An overview of the iterative processing strategy implemented for reference-free class-averaging in *e2refine2d*.

Once seed averages have been produced, the iterative process begins. A user-selected number of the least-similar initial averages are identified and mutually aligned to one another. The particles are then aligned to each of these initial averages, using the alignment from the best-matching class-average. Note that there is no classification process occurring at this point, this is strictly alignment to try and bring similar particles into a common 2-D orientation, and is based on a small fraction of the reference averages. The similar program in EMAN1 (refine2d) made use of all of the averages as alignment references, but not only did this dramatically slow the process, but it could actually make the particle alignments less self-consistent, as similar class-averages were often in slightly different 2-D orientations.
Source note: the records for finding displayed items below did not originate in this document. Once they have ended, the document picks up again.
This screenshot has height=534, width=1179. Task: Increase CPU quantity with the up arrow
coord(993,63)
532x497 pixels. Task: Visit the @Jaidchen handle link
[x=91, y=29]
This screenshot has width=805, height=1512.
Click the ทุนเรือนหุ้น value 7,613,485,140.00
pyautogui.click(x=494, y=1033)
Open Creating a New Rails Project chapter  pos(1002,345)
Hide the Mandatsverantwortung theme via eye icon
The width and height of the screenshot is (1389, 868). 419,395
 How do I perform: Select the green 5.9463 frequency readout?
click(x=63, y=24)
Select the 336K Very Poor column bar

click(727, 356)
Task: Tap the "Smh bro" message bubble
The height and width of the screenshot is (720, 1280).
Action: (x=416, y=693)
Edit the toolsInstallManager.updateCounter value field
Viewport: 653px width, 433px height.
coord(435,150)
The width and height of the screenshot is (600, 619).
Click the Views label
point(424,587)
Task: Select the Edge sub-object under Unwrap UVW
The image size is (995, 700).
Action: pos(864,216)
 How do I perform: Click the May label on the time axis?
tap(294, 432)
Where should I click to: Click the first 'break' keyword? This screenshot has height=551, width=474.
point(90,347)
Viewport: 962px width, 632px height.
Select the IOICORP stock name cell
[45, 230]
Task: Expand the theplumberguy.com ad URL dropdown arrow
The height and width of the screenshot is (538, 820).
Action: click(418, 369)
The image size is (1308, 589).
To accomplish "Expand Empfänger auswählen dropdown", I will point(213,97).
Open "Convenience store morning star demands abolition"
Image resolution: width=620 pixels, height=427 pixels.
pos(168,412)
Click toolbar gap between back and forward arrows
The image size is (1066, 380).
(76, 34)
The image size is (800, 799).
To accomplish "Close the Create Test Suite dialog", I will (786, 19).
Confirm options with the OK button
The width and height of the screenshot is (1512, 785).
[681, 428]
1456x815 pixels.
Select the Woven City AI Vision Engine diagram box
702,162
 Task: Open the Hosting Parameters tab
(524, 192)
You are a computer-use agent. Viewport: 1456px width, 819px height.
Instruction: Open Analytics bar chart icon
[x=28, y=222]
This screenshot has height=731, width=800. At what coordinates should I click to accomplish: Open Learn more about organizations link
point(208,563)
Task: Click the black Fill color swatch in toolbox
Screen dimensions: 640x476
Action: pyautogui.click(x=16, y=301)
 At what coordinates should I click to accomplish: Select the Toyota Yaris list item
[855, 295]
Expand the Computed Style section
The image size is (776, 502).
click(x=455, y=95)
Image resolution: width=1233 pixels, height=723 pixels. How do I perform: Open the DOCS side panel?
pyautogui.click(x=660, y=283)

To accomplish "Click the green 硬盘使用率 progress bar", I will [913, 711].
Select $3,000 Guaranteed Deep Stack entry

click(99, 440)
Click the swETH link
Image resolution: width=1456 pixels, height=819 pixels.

Once the particles are aligned, PCA (principal component analysis) is performed on the full set of class-averages after mutual alignment similar to that performed on the particles. Since the averages are derived from the particles, the first few basis vectors produced by performing PCA on the averages should be quite similar to those from the full set of particles. A projection vector is then computed for each particle into the subspace defined by the first N PCA images, where N is user selectable (typically ~10). K-means classification is then applied to these particle subspace projections to classify particles into the user specified number of classes.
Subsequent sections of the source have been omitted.